Mystic & MockMentor
Hey MockMentor, I’ve been listening to the roots lately, and they swear the world is a bizarre stage. If you were to film that, what absurd scene would you make first?
Picture this: a crowded subway where every person is wearing a giant, oversized 70s disco ball as a hat, dancing to a silent orchestra, and the train stops mid‑track so the whole station becomes a silent film set – everyone’s frozen mid‑step, just waiting for the invisible cue to resume the absurd ballet. The camera pans over the bewildered commuters, and a lone street musician plays a kazoo solo in a tiny tuxedo, while a news anchor in a superhero cape delivers the latest weather report in a dramatic, yet utterly irrelevant, voiceover. The scene ends with the train door opening to reveal a stage‑set of a giant, over‑the‑top popcorn machine, and everyone suddenly erupts into a synchronized, yet completely ridiculous, popcorn‑eating contest.

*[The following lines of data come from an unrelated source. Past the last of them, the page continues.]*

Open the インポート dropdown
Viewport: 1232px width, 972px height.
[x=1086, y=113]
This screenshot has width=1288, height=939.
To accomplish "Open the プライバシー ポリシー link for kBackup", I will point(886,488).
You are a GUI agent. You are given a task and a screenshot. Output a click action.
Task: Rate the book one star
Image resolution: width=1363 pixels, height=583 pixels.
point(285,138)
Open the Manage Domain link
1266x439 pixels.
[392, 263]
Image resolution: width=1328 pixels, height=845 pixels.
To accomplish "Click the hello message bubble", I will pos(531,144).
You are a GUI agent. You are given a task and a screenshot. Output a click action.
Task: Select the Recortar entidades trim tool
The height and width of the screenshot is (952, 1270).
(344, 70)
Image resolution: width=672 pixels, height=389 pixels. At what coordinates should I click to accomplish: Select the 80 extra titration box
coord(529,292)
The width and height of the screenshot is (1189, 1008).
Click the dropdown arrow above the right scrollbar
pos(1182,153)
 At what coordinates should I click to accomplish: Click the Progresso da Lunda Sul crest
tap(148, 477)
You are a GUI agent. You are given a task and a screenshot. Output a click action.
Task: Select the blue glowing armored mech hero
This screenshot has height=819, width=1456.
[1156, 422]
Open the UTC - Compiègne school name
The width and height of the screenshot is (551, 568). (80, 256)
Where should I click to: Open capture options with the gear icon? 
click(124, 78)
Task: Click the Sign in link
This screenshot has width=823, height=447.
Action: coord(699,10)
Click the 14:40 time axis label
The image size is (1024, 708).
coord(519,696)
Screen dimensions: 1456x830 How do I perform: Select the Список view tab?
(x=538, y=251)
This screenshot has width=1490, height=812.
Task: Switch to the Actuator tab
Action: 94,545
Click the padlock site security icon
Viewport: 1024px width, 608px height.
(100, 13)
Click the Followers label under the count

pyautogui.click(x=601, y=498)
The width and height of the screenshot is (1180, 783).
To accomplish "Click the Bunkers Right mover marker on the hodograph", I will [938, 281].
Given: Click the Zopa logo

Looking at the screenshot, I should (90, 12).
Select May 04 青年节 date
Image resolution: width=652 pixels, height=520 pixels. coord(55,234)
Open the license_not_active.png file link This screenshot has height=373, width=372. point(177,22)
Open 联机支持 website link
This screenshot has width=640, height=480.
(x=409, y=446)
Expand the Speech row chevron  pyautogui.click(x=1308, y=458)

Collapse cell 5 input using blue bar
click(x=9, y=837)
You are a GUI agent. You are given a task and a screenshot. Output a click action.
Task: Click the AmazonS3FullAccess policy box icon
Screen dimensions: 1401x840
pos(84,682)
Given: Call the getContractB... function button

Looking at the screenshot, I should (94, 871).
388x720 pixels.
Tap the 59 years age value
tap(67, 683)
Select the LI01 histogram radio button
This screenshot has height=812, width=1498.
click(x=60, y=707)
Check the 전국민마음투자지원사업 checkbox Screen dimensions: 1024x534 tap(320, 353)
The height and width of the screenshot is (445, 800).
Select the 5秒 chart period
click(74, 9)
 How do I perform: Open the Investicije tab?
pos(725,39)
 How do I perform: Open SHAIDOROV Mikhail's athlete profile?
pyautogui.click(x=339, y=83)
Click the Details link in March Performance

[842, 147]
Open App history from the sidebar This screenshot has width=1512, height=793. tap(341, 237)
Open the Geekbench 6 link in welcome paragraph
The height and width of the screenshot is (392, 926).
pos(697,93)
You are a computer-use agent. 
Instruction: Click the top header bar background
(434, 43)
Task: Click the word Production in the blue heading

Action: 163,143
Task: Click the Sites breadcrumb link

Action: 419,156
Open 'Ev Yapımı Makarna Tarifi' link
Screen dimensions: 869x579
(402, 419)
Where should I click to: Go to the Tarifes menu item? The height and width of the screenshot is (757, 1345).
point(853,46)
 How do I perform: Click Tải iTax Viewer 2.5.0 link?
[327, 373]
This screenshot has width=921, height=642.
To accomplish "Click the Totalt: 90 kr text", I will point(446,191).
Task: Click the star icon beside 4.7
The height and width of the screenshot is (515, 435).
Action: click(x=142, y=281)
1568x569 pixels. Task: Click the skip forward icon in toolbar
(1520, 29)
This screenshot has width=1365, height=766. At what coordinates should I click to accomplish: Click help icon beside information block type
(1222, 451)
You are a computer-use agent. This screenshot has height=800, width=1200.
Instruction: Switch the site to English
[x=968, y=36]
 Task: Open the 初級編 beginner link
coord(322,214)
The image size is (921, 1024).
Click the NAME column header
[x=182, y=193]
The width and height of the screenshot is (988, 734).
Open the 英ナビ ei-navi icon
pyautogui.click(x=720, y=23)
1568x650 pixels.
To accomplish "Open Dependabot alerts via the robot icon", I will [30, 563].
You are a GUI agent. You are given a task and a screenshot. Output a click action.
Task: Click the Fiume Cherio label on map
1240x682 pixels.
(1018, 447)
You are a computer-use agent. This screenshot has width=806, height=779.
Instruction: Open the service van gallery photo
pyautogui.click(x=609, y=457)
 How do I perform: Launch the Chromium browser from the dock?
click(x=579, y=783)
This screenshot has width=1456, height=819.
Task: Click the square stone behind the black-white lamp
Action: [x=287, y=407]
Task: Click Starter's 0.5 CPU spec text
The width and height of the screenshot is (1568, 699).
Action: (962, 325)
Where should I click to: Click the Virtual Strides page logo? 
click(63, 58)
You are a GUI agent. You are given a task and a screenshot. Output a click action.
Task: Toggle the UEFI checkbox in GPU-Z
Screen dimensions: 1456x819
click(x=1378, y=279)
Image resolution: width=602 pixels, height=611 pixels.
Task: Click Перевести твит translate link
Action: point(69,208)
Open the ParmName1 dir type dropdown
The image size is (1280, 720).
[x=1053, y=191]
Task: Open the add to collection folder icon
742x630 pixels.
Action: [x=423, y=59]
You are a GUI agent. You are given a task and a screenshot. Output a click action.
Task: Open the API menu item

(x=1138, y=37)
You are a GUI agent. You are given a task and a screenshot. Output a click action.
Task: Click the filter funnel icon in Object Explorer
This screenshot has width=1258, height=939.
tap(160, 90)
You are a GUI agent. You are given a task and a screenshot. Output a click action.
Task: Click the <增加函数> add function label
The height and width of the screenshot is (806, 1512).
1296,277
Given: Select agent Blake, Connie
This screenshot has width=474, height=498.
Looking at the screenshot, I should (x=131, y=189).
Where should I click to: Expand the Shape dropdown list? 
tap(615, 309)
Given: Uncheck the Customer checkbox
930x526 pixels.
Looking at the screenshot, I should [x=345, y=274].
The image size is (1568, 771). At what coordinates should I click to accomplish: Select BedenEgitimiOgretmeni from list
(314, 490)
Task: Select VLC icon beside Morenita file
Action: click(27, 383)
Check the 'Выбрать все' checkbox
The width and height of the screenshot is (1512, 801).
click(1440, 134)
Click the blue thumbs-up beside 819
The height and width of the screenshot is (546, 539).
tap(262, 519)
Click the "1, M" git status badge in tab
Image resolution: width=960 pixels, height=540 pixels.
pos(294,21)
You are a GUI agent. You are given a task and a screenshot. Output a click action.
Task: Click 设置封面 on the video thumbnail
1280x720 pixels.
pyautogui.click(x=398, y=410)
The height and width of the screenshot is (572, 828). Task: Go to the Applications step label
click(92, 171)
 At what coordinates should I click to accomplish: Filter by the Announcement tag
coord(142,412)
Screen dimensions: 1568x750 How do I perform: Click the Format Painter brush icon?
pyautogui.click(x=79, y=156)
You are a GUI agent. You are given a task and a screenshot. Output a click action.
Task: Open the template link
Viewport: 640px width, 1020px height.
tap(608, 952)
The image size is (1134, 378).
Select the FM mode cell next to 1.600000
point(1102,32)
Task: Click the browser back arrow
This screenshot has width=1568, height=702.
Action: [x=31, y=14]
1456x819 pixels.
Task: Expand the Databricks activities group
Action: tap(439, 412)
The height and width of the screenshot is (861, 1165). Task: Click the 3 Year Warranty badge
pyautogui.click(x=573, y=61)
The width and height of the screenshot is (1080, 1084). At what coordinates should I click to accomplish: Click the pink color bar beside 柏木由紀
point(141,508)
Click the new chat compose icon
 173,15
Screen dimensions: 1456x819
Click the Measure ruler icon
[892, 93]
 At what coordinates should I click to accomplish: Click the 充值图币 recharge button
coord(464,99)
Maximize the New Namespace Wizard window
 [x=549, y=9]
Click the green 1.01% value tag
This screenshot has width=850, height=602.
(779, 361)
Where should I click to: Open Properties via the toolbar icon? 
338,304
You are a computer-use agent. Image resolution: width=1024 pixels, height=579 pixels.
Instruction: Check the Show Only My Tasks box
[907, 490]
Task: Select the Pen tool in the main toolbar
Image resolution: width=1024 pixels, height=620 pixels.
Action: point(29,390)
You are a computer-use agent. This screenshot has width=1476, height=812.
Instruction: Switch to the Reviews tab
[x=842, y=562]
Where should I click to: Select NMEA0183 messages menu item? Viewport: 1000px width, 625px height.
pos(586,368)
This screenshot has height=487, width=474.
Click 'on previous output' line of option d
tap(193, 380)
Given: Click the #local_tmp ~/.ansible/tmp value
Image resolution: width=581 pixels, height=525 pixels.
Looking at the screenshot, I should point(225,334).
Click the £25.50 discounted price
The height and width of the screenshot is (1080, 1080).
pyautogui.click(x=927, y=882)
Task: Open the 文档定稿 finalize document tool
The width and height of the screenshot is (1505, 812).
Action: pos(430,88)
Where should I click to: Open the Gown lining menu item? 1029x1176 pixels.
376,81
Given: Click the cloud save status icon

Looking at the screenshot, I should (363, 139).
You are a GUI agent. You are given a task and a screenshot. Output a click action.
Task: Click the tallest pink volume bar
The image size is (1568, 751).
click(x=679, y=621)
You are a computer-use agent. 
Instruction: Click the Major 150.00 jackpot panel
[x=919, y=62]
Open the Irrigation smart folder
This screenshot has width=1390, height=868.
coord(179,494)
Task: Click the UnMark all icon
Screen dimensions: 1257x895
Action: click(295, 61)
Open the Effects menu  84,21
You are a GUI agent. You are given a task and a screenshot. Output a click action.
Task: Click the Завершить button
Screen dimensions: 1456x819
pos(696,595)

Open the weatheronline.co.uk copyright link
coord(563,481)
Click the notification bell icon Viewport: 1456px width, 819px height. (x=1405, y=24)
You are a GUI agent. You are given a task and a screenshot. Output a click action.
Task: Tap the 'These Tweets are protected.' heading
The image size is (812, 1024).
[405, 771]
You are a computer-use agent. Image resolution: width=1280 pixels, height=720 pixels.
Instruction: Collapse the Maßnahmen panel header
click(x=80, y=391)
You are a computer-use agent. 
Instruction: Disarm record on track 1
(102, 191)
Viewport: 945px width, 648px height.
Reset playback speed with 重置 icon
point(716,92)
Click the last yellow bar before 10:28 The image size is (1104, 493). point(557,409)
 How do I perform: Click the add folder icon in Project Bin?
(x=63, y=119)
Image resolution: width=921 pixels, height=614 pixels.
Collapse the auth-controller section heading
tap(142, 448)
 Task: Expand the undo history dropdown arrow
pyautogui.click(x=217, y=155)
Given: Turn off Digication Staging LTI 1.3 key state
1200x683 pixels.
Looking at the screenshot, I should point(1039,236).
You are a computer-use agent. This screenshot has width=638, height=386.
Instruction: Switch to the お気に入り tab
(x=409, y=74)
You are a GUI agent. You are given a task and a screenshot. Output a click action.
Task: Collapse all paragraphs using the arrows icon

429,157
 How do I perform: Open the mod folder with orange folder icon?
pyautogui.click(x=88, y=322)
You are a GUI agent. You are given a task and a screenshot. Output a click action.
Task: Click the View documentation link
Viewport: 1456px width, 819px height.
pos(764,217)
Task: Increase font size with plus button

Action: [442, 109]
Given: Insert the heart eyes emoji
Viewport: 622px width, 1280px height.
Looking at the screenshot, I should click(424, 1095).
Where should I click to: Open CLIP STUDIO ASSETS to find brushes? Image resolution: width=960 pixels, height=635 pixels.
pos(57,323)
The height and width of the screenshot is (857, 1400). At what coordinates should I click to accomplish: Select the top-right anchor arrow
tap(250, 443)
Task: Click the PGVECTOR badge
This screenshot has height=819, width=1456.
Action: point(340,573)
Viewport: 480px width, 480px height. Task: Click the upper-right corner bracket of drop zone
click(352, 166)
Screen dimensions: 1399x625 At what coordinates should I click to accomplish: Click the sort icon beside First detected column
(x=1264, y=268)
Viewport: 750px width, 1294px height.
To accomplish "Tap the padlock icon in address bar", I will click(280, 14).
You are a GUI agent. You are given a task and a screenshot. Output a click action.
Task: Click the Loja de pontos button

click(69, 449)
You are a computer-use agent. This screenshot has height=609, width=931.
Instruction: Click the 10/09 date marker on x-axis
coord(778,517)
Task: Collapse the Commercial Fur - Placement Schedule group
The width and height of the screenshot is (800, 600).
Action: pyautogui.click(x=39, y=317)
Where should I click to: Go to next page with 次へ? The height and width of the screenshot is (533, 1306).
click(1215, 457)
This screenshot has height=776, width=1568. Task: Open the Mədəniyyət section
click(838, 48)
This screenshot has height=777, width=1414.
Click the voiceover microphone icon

The roots buzz that the popcorn is a silent drumbeat for the soul, but if you stare too long you’ll miss the real rhythm that keeps the grove alive.
So you’re telling me that if you stare at the popcorn for long enough, you’ll see the real groove, right? Sure, that’s a great way to keep a whole city awake. I’d start with a scene where everyone’s sitting in a circle, eyes closed, breathing in popcorn aroma while a lone drummer plays a metronome that only tick‑tocks when someone blinks. When the rhythm drops, the whole grove sways, but then someone forgets to close their eyes, and the whole thing dissolves into a chorus of confused pigeons. Just perfect irony for a documentary that never quite knows if it’s a satire or a lullaby.